For large corporations, this approach sounds feasible, if not easy. But what does the small corporate client do? It can’t reinvent the legal supply chain, but it can reinvent its own supply chain and choose suppliers based on those who will work with it on process definition and improvement. Supplier selection based on what the supplier can and will do becomes more important that name recognition. The size of a supplier recedes in importance and the supplier’s ability to flex, to re-work processes, to understand value chains, to remove waste, and to align itself with its clients goals become selection criteria. Again, we do not see this level of continuos improvement throughout legal services value chains.
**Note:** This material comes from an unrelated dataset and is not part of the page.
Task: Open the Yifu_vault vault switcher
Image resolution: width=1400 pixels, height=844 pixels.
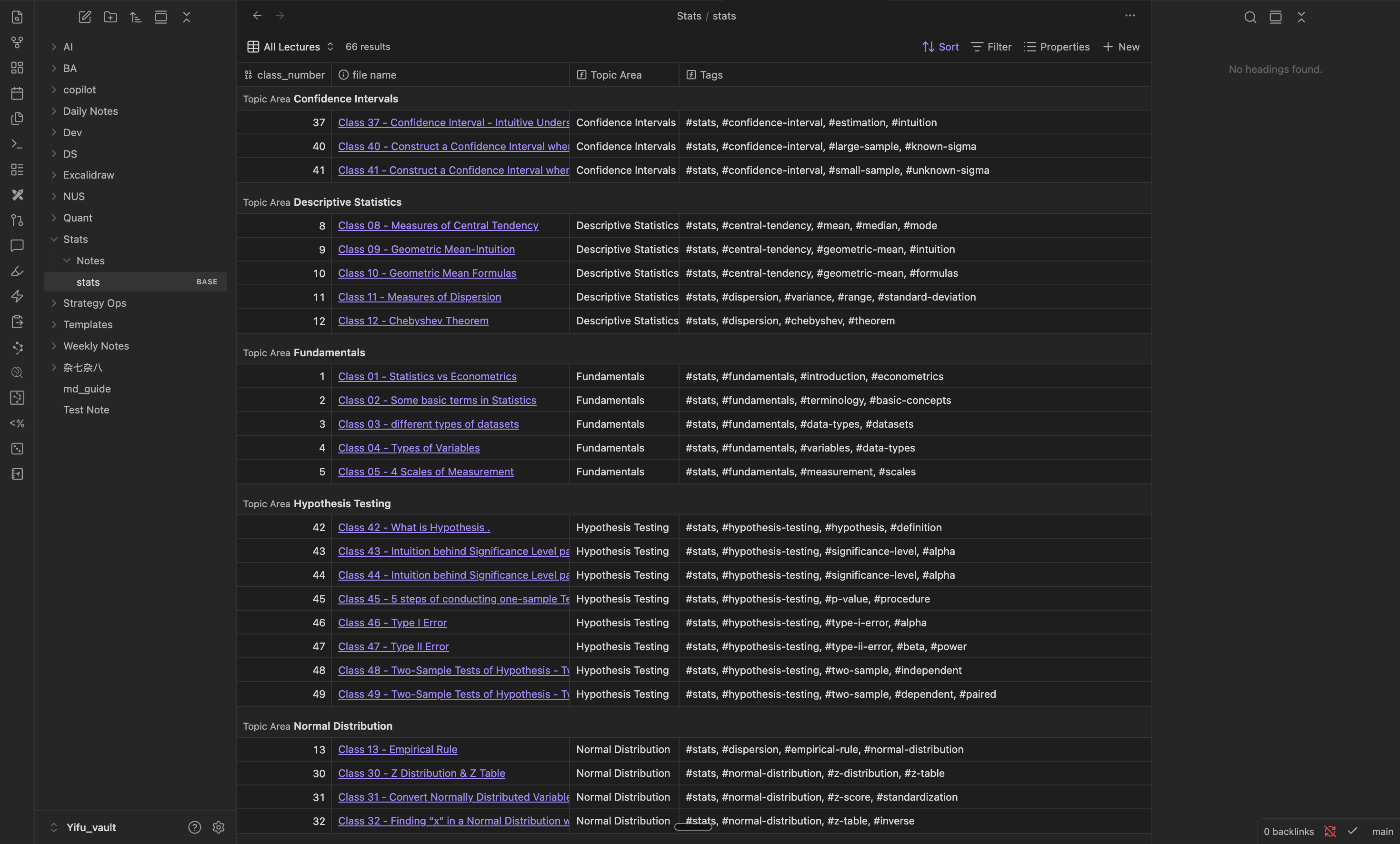Action: (90, 827)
The need for end-to-end value chain process improvement in the legal industry leaves an interesting opening for businesses, such as managed service providers (MSP). Clients, rather than depending on law firms to do the integration, could turn to the MSPs to play that role. By providing legal project management, process improvement, technology expertise, and metric knowledge, the MSPs can knit together the law firms, MSP, and other providers (e.g, e-discovery companies) into well-integrated, cost effective, legal services networks. Medium and even small clients could tap into these networks.
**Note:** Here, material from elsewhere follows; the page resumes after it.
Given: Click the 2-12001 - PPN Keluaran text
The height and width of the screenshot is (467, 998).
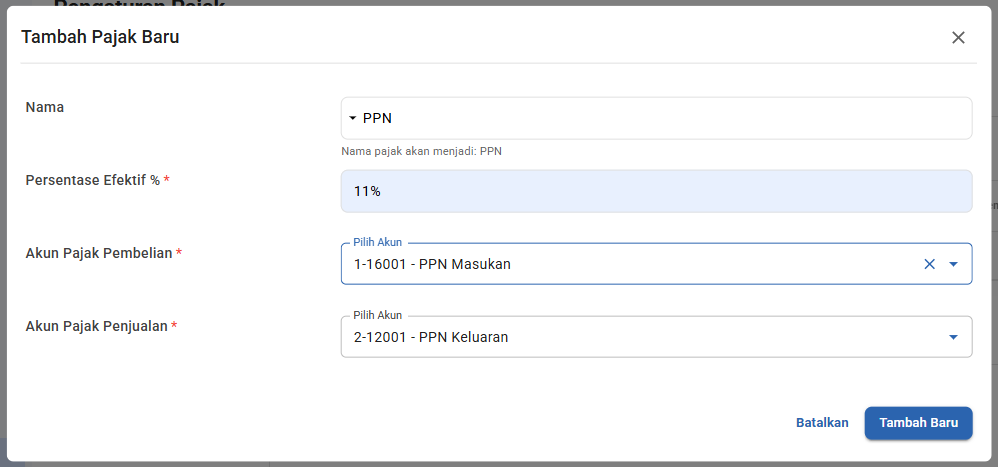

The MSPs would have better goal alignment with clients and more incentives than law firms to work with clients for the long-term (long-term benefits accrue more to businesses with long-term perspectives than to law firms which operate on one-year perspectives). They also can build and maintain networks where one client may need Brazilian counsel one time, but across many clients that assistance is needed frequently so there is an incentive to continue improving processes. The MSP also can help with tasks, such as project hanging deals where tight network integration would reduce the friction costs in-house counsel encounter when creating ad hoc deal networks. Of course, a law firm could decide to play the MSP-integrator role, but we have not seen firms willing to take on the challenge (again, we see only loose networks with little or no process improvement integration).

Conclusion

The lawyer referral networks that exist today have been built for the benefit of the network members, not the network users. Law firms participate because they believe the network will increase their exposure to clients and, ultimately, client revenue. This network structure is similar to the zaibatsu, which were built for the benefit of the controlling families. As a client, however, that is not the network you want.
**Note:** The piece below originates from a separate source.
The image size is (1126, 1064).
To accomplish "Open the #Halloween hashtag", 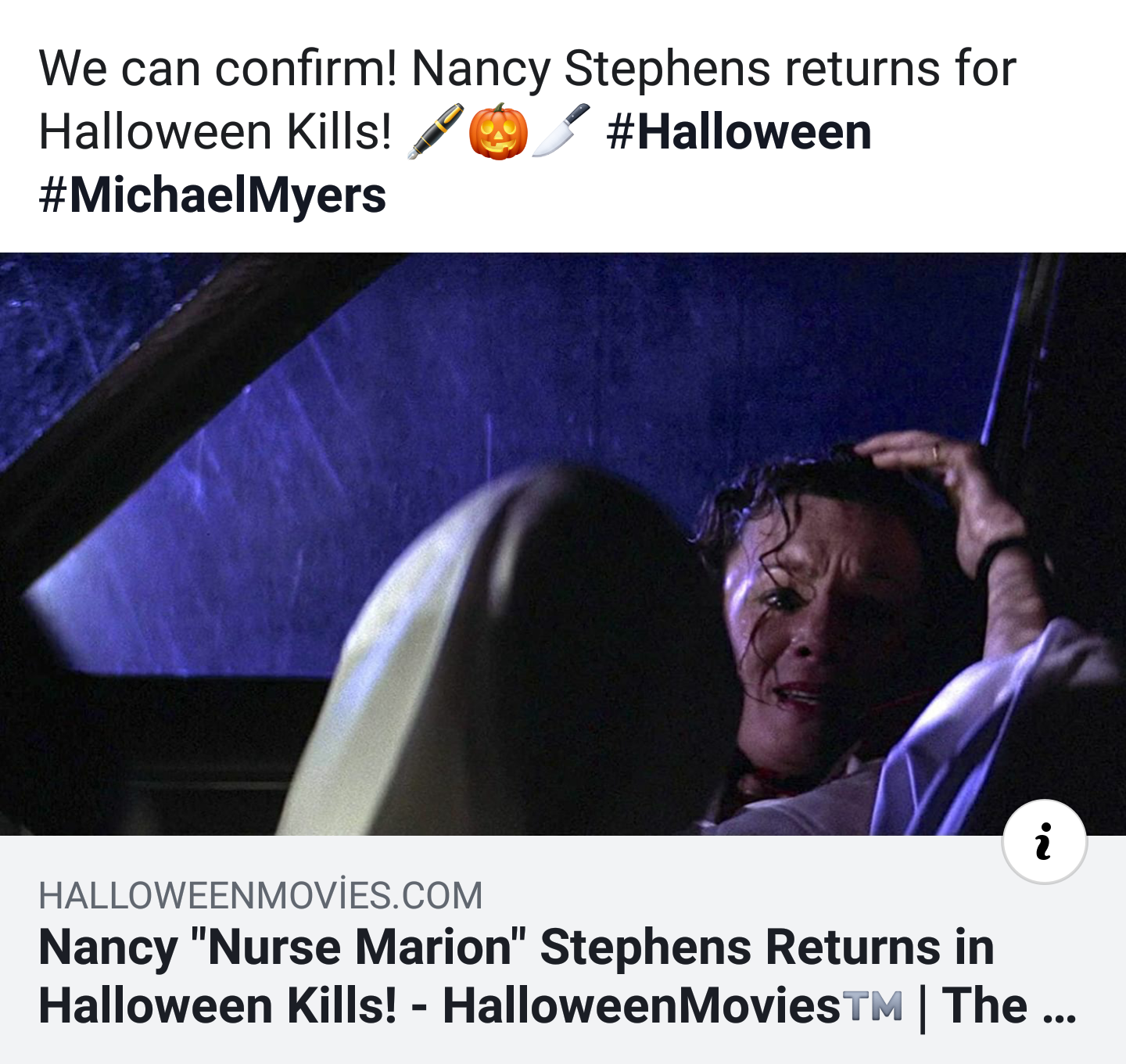I will [x=739, y=131].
As a client, you want a network structure that delivers value to you, and that means a structure that is aligned around your goals. Unless your goals include spending money on inefficient structures, modern referral networks are not likely to align with goals such as increasing efficiency, cost, and timeliness.

The network that will add the most value to your business should be built with you—the client—at the focal point. You are the starting point for the value stream that will deliver services that are fit for your purposes. The members of your network must be flexible, able to adapt what they do to operate smoothly within the value stream passing services through the network with minimal waste, and well-positioned to add value along the way. In other words, networks should not be law firms strung like pearls on a string. They should consist of diverse service providers who are strategically positioned to deliver what is needed, when it is needed, in the way it is needed.

So far, we have not seen a law firm network emerge with this process-focused, goal-aligned, value driven structure. Even attempts by clients to build networks have focused far too much as cost and spent almost no effort on a true grassroots approach to building the system. Technology will exacerbate the problems of the current lawyer referral networks, though they will undoubtedly herald their use of technology to integrate the members of their networks. As with most changes affecting the legal industry, the real question of change goes back to the client. Will clients today take the lead in building true, value enhancing networks or will they continue to settle for the modern equivalent of country club friends?